#### SOURCE RECORDS:
_ _ _

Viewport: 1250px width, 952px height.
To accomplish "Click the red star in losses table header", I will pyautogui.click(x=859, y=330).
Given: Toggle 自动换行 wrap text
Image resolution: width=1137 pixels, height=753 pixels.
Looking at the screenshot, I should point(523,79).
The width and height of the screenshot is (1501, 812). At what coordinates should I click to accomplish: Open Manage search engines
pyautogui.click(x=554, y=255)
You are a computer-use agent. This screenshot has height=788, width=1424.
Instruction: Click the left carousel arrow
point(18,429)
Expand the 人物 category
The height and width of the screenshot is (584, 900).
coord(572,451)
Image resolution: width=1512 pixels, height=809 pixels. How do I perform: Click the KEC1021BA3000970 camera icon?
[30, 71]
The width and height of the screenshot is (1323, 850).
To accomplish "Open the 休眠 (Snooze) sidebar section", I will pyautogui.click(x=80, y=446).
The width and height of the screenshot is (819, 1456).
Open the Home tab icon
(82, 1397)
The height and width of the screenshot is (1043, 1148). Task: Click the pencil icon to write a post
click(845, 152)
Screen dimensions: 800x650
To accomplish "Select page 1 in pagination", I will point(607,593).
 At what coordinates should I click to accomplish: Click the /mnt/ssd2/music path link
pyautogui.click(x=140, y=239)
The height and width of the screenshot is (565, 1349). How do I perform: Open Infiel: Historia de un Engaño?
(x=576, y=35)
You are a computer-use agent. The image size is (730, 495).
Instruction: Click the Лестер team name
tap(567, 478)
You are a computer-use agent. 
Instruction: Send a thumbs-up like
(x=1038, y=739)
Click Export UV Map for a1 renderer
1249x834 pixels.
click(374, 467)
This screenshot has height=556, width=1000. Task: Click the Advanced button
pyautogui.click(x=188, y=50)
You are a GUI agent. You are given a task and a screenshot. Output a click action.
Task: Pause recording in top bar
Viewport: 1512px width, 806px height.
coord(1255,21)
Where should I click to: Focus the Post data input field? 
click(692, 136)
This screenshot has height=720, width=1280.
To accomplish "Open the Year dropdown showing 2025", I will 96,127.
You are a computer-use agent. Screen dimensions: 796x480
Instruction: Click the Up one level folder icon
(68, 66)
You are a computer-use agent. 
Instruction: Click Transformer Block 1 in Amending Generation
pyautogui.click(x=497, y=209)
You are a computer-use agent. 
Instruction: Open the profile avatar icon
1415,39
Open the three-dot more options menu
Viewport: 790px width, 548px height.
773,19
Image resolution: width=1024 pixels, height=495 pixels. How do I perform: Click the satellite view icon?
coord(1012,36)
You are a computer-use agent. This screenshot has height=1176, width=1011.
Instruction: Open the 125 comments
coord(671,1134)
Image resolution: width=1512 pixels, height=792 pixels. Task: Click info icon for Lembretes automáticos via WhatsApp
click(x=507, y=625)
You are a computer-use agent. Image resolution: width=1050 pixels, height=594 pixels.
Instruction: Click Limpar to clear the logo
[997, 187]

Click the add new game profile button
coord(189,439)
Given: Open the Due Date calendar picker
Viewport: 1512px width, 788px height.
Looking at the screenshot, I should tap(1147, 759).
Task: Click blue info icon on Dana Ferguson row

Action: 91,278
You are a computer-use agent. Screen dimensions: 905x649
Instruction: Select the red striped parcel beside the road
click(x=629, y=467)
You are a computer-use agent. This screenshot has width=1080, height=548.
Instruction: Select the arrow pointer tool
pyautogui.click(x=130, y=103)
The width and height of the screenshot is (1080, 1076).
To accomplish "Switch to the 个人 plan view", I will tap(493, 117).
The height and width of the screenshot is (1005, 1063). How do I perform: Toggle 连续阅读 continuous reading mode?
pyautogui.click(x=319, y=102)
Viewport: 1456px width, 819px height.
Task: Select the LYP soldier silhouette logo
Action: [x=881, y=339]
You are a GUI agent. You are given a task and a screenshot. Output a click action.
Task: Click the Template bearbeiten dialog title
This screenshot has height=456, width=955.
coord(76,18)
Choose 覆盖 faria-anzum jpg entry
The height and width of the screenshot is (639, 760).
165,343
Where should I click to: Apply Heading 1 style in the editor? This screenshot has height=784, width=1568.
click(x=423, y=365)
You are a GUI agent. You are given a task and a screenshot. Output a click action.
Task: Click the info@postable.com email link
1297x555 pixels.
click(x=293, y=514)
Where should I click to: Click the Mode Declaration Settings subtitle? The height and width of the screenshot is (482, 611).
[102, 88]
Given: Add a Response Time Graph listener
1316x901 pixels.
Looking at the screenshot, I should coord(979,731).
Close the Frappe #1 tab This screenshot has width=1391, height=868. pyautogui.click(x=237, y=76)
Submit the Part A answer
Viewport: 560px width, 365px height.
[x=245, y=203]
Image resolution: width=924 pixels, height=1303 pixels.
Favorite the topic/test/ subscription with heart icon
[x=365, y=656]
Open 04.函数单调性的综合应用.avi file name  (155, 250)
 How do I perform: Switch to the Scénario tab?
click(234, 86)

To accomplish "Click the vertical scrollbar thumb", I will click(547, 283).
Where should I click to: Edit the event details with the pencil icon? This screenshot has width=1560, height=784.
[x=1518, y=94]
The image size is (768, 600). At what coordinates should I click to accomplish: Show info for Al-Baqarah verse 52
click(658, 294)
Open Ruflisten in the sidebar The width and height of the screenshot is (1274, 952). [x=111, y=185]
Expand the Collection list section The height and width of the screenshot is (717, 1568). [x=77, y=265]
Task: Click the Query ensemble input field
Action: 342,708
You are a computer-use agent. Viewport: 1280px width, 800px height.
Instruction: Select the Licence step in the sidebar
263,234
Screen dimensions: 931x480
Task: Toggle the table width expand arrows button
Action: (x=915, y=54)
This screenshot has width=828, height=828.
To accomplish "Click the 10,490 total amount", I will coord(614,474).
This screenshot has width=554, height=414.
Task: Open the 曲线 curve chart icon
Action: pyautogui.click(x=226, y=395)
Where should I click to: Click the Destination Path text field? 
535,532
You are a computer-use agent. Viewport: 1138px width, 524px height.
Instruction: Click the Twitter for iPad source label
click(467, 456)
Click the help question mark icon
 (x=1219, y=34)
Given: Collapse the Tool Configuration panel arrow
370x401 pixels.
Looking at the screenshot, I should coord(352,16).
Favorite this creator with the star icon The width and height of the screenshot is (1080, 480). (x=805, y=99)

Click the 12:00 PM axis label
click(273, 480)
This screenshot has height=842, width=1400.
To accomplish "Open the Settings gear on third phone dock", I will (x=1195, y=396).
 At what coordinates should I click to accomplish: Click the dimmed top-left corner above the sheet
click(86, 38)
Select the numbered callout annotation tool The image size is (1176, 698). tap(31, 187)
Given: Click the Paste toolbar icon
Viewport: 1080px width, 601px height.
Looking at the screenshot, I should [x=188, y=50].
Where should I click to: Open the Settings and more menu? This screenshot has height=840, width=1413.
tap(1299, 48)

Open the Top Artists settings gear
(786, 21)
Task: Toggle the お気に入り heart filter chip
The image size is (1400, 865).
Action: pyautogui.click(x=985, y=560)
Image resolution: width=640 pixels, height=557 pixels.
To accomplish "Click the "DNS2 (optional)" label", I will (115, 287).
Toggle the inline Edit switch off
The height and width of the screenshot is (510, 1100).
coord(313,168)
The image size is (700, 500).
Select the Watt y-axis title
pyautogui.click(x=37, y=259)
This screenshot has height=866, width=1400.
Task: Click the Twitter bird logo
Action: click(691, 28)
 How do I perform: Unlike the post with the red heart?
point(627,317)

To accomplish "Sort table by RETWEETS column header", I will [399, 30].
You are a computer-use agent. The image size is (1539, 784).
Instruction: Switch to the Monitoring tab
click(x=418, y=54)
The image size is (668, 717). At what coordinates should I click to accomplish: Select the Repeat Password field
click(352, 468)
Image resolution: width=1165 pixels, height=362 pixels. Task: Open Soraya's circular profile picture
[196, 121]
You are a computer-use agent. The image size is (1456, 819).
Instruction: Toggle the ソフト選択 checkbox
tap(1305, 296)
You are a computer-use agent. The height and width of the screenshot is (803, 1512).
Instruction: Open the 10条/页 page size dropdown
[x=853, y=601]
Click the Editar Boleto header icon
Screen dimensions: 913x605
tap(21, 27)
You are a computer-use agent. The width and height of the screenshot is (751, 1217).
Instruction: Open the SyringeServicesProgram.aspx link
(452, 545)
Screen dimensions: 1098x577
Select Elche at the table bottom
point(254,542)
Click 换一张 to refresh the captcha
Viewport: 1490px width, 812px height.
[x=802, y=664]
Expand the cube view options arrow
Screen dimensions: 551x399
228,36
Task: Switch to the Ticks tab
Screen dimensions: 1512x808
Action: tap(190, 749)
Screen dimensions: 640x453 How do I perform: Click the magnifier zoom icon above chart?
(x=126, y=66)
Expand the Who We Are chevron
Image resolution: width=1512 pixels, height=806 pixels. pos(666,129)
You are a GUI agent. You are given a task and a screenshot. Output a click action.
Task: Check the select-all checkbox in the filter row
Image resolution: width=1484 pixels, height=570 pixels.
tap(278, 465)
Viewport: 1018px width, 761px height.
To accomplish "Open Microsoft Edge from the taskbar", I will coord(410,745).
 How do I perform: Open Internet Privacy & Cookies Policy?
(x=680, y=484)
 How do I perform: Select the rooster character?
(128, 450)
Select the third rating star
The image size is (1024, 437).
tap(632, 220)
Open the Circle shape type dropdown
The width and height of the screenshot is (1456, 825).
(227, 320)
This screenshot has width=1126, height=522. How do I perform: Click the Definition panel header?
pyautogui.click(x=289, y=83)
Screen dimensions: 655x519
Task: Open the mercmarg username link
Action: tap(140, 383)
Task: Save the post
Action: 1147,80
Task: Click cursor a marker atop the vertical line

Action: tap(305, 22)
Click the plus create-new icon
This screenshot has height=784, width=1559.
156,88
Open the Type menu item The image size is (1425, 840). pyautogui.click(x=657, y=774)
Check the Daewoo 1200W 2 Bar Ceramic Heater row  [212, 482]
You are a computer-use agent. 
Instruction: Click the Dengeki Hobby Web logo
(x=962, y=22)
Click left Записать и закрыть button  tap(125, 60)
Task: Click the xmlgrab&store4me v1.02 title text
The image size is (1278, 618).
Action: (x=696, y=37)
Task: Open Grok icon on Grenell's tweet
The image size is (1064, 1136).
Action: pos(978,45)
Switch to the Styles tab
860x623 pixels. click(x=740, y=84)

_ _ _

#### TO DO:
Retype the material word for word, starting at its first line and ending at the line that contains "Looking at the screenshot, I should point(523,79).", with both of those lines included.

#### RESULT OF THE EXERCISE:
Viewport: 1250px width, 952px height.
To accomplish "Click the red star in losses table header", I will pyautogui.click(x=859, y=330).
Given: Toggle 自动换行 wrap text
Image resolution: width=1137 pixels, height=753 pixels.
Looking at the screenshot, I should point(523,79).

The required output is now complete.